TASK TO COMPLETE: Repeat the rows below word for word, from the line with "Given: Focus the" to the line with "point(507,244)", including both of those lines.

DATA RECORDS:
§

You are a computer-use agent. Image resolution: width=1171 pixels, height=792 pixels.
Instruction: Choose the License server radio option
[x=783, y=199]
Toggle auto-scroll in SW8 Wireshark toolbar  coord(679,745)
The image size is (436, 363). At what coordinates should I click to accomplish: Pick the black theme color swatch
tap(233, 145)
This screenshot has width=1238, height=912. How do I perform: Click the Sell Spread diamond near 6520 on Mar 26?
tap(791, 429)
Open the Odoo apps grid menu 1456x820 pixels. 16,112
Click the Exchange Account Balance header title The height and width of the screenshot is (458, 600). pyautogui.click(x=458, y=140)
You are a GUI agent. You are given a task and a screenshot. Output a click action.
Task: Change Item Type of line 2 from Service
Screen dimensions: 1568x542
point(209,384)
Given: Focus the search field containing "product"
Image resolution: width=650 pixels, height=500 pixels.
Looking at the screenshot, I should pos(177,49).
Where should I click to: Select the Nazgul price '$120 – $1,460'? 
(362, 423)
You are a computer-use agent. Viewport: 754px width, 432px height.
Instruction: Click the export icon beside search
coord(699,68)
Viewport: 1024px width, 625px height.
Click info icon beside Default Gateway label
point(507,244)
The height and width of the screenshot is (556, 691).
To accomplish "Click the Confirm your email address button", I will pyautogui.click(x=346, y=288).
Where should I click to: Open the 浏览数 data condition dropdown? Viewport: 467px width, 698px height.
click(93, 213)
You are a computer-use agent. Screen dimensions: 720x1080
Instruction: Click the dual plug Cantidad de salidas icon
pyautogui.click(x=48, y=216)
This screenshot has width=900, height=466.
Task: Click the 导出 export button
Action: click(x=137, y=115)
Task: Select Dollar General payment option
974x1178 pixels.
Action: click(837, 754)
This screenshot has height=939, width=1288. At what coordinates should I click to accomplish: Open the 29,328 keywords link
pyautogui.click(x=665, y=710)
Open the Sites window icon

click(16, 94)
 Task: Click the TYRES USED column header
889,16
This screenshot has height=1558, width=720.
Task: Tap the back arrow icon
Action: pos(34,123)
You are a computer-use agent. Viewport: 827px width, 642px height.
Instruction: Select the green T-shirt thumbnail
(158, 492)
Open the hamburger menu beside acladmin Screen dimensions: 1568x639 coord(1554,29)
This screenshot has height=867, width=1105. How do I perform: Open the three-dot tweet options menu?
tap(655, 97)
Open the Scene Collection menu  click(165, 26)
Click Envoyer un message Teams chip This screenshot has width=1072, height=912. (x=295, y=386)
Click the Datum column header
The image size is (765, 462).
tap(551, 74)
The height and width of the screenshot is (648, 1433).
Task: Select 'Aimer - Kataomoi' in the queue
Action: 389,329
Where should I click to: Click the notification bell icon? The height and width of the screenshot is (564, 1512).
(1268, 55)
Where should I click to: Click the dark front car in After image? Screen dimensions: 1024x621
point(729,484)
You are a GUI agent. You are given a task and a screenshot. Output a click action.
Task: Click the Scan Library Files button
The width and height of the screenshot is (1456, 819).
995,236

§

FULL RESPONSE:
Given: Focus the search field containing "product"
Image resolution: width=650 pixels, height=500 pixels.
Looking at the screenshot, I should pos(177,49).
Where should I click to: Select the Nazgul price '$120 – $1,460'? 
(362, 423)
You are a computer-use agent. Viewport: 754px width, 432px height.
Instruction: Click the export icon beside search
coord(699,68)
Viewport: 1024px width, 625px height.
Click info icon beside Default Gateway label
point(507,244)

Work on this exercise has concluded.